# windows 10 upgrade now sd cards wont work



## jjlost (Mar 31, 2016)

I have a cf52 Toughbook I upgraded to windows 10 and now my sd cards all stop working any suggestions on how to fix this problem with out going back to windows 7


----------



## etaf (Oct 2, 2003)

how does the SD not work
are they NOT seen
You would need to install the memory card reader driver for the PC
But i cannot see any drivers for windows 10 for that model
http://www.panasonic.com/business/iframes/toughbook-computer-support-search-downloads.asp

so its not been tested for W10 and may not work correctly


----------



## nzkeyboard (Mar 31, 2016)

can you please tell me the full model number/Model Version

looks like this: cf-52A/BXXXXX (MK1)


----------



## nzkeyboard (Mar 31, 2016)

The panasonic support staff have said that no model of the CF-52 is eligible for the windows 10 upgrade. They are not and will not be supporting it. you can try using the windows 7 driver for the reader. but basically it looks like you will need to downgrade to windows 7 which normally is quite an easy process using the windows 10 downgrade tool.


----------



## jjlost (Mar 31, 2016)

its a cf-52gunbx2b would be model
sorry if I did not word the problem correctly not a computer person can do basics but not much more than that
by what you are saying is the drivers do not support windows 10 so I will have to go back to windows 7 if I want to use the sd card reader


----------



## nzkeyboard (Mar 31, 2016)

Yes you will need to go back to windows 7.

To do this click on the start menu and go to settings. Click update and security.

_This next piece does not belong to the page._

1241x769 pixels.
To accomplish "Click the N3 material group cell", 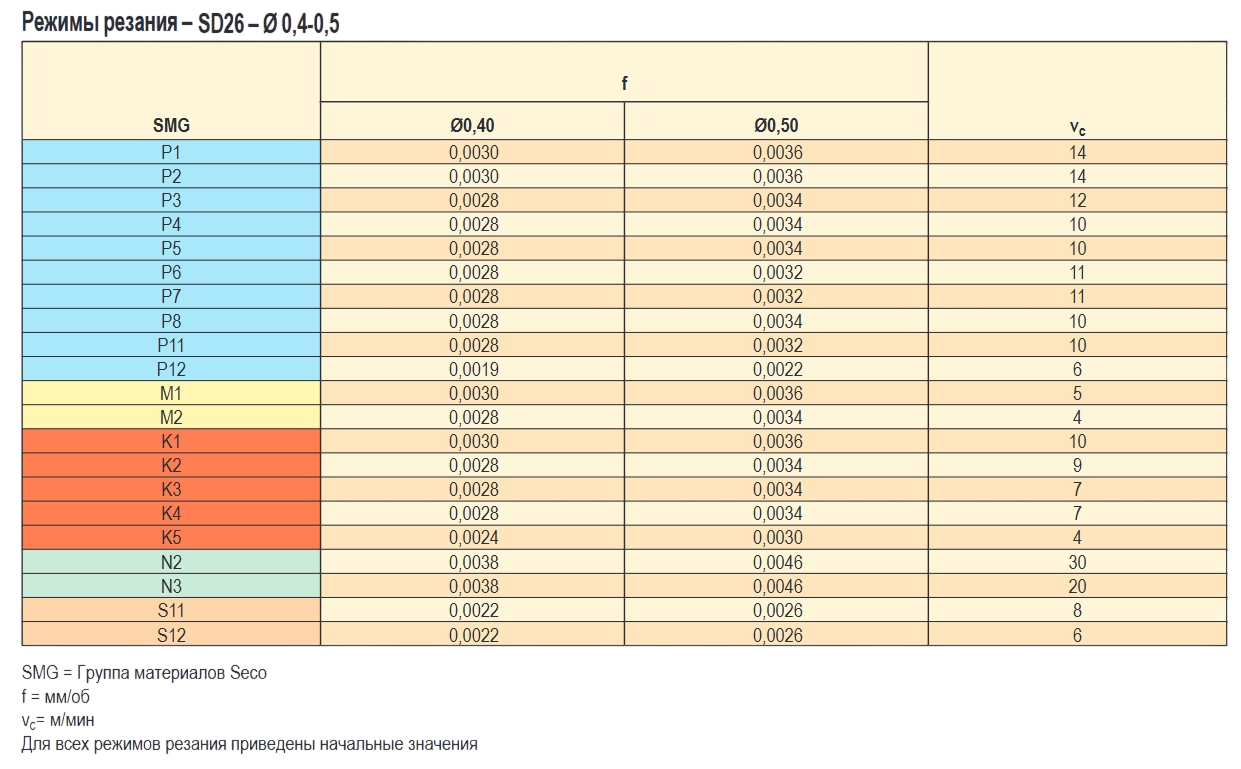I will [x=171, y=586].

Select recovery from the list on the left and click on Get Started under "Go back to Windows 7"


----------



## jjlost (Mar 31, 2016)

to answer your question etaf yes the computer dose not see the sd card drive at all when card is inserted the light turns on then shuts off but never prompts you to do anything or dose it show up with the rest of the drivers in my computer screen


----------



## jjlost (Mar 31, 2016)

do I need to create a backup for all my files picture videos and what not before I go back to windows 7 or will all data be ok


----------



## nzkeyboard (Mar 31, 2016)

your data will remain intact but its always a good idea to backup your data just in case


----------



## jjlost (Mar 31, 2016)

ok I will try that thanks for the help
always tough decisions I like the windows ten layout much more than windows seven but I use the sd card reader way to much not to have it. lol cant ever have best of both


----------



## nzkeyboard (Mar 31, 2016)

unless you want to buy an external USB card reader that has windows 10 support but that could be anoying


----------



## jjlost (Mar 31, 2016)

Just wanted to say thanks for the quick response and straight forward answers

I have an external usb card readed and I hate that thing always flopping around when your using the laptop it works good for desktop nothing else


----------



## nzkeyboard (Mar 31, 2016)

jjlost said:


> Just wanted to say thanks for the quick response and straight forward answers
> 
> I have an external usb card readed and I hate that thing always flopping around when your using the laptop it works good for desktop nothing else


Indeed that would be a hindrance


----------



## paev (Apr 3, 2015)

jjlost said:


> I have a cf52 Toughbook I upgraded to windows 10 and now my sd cards all stop working any suggestions on how to fix this problem with out going back to windows 7


Perhaps you wouldn't need to go back to Windows 7. I had Asus laptop and after upgrading SD reader didn't work. Couldn't find anything in Asus but found the driver on Lenovo. You just need to find out what SD card reader is used on your machine because many companies use the same card readers hardware. Then I'm sure you will be able to find the driver on other than your PC website. Just a bit of research that's all.


----------